→ **TASK DIRECTIONS**
Using "Expand" as the search string, find the matching lines below and copy them.

(Records from a dataset)
====

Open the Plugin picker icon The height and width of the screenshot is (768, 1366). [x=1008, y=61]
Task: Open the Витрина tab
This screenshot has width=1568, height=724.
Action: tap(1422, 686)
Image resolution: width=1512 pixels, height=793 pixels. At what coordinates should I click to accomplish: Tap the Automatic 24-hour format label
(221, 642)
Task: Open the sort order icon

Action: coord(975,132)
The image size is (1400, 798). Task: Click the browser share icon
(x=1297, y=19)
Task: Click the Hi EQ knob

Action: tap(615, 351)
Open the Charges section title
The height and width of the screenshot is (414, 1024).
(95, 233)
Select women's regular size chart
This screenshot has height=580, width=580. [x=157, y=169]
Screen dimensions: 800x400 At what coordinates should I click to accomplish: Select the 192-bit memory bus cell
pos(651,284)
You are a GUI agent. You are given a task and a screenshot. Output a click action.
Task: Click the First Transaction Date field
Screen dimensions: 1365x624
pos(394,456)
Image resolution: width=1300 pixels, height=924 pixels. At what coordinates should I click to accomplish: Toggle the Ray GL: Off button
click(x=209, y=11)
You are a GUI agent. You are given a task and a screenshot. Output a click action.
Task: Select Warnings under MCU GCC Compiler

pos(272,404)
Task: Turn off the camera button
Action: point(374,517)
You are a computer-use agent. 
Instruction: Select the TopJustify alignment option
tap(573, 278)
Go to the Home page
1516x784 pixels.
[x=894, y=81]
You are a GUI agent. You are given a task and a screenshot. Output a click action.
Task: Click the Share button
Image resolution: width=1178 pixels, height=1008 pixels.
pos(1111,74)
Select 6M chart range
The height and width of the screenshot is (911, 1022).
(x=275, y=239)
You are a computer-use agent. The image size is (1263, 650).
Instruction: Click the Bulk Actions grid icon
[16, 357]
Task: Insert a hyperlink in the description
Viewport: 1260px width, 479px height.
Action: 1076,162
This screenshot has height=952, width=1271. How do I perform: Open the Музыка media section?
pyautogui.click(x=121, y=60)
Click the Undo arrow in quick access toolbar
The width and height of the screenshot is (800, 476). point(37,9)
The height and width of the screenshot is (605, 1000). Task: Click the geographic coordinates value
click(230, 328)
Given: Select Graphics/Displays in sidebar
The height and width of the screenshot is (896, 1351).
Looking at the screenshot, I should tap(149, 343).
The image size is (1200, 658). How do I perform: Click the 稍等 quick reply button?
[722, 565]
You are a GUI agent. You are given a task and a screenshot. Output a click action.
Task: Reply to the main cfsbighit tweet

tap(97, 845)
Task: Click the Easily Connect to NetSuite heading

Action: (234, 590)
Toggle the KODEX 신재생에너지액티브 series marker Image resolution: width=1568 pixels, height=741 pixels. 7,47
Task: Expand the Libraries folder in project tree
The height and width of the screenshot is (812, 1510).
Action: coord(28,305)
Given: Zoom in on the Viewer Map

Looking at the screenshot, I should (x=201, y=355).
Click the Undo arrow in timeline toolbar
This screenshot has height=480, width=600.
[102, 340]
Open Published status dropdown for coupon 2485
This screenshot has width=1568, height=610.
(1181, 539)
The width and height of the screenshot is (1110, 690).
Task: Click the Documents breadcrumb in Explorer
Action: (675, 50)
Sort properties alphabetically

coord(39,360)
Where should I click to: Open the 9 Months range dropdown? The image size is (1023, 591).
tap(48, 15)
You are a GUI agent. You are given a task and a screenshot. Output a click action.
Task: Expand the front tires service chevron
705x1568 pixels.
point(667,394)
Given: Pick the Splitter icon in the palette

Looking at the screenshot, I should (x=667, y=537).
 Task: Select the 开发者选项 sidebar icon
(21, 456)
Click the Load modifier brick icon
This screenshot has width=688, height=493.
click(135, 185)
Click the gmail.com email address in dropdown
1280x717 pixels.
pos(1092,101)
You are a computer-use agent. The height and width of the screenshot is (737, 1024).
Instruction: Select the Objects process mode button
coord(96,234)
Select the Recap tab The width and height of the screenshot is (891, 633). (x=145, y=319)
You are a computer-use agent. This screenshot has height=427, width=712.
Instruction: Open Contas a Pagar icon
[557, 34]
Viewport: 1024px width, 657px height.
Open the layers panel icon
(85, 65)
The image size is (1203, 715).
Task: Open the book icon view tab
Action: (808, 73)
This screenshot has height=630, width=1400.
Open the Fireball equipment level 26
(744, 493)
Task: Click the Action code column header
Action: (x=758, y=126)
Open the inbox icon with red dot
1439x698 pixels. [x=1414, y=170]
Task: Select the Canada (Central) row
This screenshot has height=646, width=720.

====

→ **PROBLEM SOLUTION**
Task: Expand the Libraries folder in project tree
Task: Expand the front tires service chevron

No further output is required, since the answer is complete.